Raw Materials Tea bags are composed of two main ingredients, processed tea leaves and filter-paper. The top tea leaves and leaf buds are hand-picked from the plant. The leaves are then subjected to several processes including withering, rolling, drying, cutting, and blending. The intensity and duration of each process differs according to the type of tea. The filter paper is made primarily of abaca.

The Manufacturing Process:
Crushing: The leaves are crushed either by hand or on rotating tables called rolling machines. Either method twists the leaves so that they are eventually coated with their own juices and torn into smaller pieces. Some companies employ high-tech machinery similar to tobacco-cutting machines to crush and tear the tea leaves.


Drying: Black tea leaves are mechanically dried using a high-temperature method to seal in juices and flavor. This process turns the leaves to their characteristic black color.

Oolong tea leaves are rolled, dried, and rolled again. The drying time is shorter than that for black tea, therefore the fermentation is less natural and half or less of the polyphenols are oxidized. Green tea leaves are steamed within 24 hours of harvesting, using either moist or dry heat in perforated drums or hot iron pans. This process destroys enzymes and prevents fermentation and the oxidation of polyphenols. Herb tea is simply bundled together and hung upside down to air dry.

Milling: After the leaves are dried, they are brought to a mill room, where they are cut with a rotating blade into varying degrees of fineness, depending on the type of tea. The cut leaves are further refined by sifting them through mechanical sieves with meshes of varying grades. The tea used in tea bags are typically broken-grade or smallsized teas because they require a shorter brewing time.


Blending: The leaves are blended according to company recipes to achieve a uniform taste and texture. Most teas are a blend of between 20-40 types of tea leaves. The blending process may also include the addition of natural flavorings such as cinnamon, orange peel, nutmeg, cloves, chocolate, licorice root, peppermint, ginger, crushed hibiscus flowers, fennel seeds, and chicory root.

Measuring: The processed and blended tea leaves are stored in hoppers that hold up to 800 pounds (363 kg) of tea. Flow tubes connect each hopper to a doser wheel. The doser wheel resembles a Ferris wheel with small chambers in the place of seats. Air pushes the leaves through the flow tube and into the wheel which separates the tea into the chambers in pre-measured amounts, usually two grams.

Tea bag assembly: Two large rolls of filter paper are fed over the top and underneath the doser wheel. As each chamber arrives at the bottom of the doser wheel, it releases the tea onto the bottom paper layer of paper as it moves along a conveyer belt. The top layer of paper is lowered onto the lower layer so that each measure of tea is sandwiched between the two layers.

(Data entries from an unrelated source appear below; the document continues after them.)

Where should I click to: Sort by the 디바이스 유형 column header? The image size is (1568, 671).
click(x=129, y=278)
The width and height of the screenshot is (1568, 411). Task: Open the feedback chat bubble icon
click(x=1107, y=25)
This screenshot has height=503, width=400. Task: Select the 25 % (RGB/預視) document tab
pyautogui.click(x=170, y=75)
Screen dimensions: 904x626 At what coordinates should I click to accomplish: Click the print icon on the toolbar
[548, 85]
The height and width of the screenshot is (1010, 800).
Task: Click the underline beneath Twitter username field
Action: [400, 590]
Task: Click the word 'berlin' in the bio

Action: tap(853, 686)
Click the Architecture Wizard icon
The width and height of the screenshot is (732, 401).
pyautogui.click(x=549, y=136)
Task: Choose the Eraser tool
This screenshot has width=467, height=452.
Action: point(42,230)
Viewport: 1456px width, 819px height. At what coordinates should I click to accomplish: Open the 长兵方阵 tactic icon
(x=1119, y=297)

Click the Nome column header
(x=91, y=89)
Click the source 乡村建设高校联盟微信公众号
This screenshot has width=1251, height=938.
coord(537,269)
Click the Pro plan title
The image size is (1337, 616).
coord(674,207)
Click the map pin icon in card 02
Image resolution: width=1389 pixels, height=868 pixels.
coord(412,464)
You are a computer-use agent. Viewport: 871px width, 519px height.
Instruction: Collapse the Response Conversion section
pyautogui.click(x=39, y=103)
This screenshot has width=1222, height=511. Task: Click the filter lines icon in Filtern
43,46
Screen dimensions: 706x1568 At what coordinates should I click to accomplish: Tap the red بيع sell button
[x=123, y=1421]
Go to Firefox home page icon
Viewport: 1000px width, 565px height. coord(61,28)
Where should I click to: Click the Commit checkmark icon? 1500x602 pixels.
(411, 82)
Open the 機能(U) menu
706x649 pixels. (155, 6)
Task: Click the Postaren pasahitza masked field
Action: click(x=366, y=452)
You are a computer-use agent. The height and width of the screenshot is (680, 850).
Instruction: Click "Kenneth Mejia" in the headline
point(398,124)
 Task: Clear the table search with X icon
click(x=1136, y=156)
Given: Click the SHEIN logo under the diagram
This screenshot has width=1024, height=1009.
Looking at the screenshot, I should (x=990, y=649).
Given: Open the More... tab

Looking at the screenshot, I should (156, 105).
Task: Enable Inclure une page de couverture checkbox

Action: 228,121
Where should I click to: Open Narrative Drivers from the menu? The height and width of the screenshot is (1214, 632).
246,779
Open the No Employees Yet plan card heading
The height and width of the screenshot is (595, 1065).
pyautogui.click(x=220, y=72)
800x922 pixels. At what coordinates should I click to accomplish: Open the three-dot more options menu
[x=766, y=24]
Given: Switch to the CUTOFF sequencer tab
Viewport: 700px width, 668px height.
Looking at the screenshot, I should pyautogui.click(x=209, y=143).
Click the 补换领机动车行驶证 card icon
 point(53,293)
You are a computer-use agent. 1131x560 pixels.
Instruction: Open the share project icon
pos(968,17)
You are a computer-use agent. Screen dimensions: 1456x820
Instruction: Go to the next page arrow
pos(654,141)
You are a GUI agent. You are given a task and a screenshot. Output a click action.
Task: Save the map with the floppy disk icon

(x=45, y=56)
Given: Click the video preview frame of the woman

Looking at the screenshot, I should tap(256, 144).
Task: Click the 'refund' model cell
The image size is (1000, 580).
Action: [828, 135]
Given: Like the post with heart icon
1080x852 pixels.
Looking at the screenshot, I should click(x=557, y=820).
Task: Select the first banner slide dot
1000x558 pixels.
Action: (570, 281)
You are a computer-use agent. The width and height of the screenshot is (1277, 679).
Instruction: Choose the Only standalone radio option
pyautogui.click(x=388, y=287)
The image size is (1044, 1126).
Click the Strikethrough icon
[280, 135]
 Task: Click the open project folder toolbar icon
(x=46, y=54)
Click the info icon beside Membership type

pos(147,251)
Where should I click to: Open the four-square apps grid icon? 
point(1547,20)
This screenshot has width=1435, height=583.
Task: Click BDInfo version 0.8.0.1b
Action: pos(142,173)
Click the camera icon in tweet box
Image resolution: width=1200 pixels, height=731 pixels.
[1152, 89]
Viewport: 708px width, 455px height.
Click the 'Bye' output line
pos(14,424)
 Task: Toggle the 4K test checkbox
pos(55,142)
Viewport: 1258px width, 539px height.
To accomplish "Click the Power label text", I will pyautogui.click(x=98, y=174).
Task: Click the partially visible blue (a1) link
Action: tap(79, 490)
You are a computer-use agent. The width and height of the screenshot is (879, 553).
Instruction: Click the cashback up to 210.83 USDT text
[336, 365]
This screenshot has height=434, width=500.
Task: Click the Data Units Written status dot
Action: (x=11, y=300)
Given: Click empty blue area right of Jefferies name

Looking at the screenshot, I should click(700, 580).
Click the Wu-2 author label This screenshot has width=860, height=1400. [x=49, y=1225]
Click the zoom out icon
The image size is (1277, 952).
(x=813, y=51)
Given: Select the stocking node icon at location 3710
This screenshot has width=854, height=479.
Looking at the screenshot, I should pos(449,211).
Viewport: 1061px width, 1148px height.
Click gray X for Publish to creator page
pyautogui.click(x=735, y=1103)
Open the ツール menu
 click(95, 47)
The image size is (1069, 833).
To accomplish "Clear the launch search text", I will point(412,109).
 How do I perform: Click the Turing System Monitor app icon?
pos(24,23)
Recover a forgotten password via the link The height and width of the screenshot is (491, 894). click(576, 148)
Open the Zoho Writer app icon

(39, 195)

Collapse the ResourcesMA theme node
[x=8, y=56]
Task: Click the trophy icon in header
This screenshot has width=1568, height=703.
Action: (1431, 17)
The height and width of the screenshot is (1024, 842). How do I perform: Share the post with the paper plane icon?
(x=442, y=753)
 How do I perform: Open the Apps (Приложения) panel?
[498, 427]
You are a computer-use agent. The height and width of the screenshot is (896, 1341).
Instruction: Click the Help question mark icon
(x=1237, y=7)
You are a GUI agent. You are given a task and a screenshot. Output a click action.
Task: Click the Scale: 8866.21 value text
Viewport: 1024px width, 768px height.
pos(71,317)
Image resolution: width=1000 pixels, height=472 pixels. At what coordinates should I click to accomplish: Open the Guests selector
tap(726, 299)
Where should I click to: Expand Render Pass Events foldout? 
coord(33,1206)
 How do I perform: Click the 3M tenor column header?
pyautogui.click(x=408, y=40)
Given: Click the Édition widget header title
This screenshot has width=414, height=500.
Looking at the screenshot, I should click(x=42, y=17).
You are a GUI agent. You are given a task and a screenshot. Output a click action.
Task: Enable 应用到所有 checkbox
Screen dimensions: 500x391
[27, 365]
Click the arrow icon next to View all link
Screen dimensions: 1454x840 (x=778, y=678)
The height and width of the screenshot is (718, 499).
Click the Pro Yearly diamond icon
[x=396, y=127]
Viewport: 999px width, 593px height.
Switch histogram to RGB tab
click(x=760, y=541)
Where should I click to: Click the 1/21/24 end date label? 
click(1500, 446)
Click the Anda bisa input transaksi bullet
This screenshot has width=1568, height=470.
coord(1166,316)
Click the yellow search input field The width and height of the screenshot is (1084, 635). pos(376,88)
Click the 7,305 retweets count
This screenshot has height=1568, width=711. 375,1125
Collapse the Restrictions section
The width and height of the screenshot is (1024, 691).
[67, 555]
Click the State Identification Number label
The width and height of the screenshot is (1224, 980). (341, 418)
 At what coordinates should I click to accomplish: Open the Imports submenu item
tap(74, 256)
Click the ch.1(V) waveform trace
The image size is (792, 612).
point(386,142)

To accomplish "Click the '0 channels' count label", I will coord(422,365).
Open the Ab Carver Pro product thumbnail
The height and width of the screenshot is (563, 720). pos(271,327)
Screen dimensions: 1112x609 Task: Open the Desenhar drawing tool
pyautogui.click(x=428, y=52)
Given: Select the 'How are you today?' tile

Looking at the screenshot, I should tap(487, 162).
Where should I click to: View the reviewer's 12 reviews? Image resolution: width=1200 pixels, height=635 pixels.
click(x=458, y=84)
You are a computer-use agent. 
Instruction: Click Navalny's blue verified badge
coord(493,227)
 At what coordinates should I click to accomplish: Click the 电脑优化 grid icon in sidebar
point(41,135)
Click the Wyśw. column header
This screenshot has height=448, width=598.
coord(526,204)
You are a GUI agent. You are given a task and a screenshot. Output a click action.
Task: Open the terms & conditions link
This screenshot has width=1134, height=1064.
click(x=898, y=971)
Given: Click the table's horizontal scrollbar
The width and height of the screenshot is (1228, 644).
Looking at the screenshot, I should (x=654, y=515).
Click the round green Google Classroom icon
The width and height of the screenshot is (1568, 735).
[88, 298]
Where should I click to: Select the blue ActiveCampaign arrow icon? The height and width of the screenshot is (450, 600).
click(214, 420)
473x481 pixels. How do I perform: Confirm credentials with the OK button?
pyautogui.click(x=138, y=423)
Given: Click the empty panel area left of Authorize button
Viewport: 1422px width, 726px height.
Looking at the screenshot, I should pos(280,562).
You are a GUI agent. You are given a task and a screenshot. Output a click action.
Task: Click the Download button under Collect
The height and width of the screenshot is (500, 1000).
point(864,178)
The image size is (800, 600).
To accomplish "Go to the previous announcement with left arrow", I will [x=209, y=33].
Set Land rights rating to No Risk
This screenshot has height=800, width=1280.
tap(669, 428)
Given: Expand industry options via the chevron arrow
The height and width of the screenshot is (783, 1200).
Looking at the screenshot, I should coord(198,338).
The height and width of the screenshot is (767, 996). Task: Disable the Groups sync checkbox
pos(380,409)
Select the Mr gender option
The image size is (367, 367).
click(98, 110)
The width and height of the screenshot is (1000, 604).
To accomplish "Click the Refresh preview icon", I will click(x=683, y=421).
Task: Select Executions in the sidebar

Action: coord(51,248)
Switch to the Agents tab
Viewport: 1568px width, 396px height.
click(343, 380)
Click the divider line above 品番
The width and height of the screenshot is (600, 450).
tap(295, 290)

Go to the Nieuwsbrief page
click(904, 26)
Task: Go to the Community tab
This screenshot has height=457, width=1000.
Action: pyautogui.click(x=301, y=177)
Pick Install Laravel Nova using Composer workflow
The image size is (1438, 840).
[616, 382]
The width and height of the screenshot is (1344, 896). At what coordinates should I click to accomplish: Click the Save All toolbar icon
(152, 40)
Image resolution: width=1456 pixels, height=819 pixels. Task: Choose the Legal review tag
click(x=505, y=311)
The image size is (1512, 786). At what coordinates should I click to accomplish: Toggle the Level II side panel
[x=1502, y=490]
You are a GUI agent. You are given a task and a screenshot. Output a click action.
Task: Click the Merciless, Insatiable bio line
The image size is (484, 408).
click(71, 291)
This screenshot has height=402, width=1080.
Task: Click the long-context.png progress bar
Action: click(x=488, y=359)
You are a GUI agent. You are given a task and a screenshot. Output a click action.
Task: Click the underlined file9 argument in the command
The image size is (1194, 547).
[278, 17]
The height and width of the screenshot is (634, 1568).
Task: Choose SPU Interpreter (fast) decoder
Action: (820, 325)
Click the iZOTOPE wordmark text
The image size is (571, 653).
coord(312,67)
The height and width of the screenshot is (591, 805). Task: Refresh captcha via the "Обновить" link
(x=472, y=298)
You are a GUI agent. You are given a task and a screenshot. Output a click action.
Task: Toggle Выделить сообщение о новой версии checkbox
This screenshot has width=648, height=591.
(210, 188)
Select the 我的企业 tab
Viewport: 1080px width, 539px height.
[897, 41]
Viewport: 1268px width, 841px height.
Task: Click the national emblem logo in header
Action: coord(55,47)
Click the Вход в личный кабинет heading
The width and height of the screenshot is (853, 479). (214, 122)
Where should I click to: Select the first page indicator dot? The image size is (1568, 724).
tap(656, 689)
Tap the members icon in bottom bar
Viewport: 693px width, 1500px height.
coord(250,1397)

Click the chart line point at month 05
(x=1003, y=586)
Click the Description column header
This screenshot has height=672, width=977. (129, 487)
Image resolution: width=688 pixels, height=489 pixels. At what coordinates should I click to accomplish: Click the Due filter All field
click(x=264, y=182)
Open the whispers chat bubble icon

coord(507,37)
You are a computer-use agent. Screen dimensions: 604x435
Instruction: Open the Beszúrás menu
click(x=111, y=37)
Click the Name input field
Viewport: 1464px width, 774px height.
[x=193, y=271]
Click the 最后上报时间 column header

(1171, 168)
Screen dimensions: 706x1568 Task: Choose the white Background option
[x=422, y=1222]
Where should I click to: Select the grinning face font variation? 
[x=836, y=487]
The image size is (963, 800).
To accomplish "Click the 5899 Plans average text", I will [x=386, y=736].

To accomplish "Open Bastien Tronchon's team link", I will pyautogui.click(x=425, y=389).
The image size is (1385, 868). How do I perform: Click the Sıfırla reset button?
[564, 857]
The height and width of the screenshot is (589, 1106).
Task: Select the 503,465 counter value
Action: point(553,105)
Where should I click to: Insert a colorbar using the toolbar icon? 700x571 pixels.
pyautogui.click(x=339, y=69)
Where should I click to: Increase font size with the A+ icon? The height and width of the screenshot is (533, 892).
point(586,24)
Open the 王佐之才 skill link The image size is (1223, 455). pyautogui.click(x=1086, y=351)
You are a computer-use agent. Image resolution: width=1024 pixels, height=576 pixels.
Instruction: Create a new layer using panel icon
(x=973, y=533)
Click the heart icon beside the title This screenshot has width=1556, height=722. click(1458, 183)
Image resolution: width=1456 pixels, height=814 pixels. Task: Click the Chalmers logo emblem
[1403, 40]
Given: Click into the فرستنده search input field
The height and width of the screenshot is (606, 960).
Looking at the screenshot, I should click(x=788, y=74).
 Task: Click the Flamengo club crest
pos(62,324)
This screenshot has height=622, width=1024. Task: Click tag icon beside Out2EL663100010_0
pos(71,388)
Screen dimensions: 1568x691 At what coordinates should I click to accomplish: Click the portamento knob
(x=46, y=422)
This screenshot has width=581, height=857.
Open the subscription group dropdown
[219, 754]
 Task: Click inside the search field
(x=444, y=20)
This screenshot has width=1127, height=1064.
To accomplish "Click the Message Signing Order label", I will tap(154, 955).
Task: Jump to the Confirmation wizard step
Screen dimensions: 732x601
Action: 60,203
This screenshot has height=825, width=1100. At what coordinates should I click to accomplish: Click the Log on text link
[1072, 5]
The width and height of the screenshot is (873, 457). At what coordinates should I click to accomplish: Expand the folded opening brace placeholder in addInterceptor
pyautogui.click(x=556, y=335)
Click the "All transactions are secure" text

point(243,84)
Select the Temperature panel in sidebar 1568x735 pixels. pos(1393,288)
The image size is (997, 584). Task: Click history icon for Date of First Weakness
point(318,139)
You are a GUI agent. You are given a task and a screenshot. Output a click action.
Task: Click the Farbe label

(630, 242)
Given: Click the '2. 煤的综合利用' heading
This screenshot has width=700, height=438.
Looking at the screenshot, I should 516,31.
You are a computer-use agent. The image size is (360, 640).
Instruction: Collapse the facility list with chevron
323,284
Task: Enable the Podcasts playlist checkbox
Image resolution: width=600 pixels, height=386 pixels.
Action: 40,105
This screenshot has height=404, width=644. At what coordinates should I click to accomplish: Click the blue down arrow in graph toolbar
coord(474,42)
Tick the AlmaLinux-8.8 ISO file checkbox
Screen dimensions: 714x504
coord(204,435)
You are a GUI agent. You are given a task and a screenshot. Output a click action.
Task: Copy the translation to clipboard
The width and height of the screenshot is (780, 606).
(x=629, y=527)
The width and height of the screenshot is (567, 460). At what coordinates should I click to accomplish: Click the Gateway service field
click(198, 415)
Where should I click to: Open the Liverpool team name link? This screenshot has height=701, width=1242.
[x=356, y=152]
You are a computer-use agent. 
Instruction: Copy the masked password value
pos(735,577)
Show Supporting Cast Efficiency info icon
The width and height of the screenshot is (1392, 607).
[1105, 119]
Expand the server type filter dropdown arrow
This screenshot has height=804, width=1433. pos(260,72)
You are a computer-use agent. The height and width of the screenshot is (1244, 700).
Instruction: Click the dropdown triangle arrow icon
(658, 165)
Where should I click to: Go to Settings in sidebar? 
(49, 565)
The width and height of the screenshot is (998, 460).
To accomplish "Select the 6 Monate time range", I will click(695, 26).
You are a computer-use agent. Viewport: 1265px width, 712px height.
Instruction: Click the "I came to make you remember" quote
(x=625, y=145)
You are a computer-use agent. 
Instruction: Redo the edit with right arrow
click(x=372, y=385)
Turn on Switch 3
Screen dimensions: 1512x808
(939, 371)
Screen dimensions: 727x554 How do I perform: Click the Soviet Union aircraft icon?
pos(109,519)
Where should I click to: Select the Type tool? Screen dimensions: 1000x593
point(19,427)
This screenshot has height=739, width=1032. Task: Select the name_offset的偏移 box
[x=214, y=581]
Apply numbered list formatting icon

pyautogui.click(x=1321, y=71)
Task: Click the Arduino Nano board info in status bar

A conveyer belt moves the three components to a heat-sealing drum fitted with an indentation pattern. The drum quickly seals the paper along the indentation lines. The timing of this process is closely monitored because too much heat would adversely affect the tea.

The sealed paper continues along a conveyer belt until it reaches a perforation blade that is calibrated to cut the paper into precise squares. After a string and tag are stapled to the bag, they are dropped into pre-printed boxes.

Quality Control: Tea tasting is an art. Cups of brewed tea are lined up along with bowls of the tea leaves from the same batch. Tasters slurp the tea to the back of their throats, atomizing the tea so that they can taste it and smell it at the same time. The tasters also examine the unbrewed tea leaves to check for cleanliness, purity, and freshness.

Each tea is blended to achieve a particular taste and appearance, therefore company recipes are strictly followed for consistency. Consistency is also maintained through computerized control systems that regulate the speed of the manufacturing machinery and heating processes. The systems alert, plant workers to breakdowns and jams.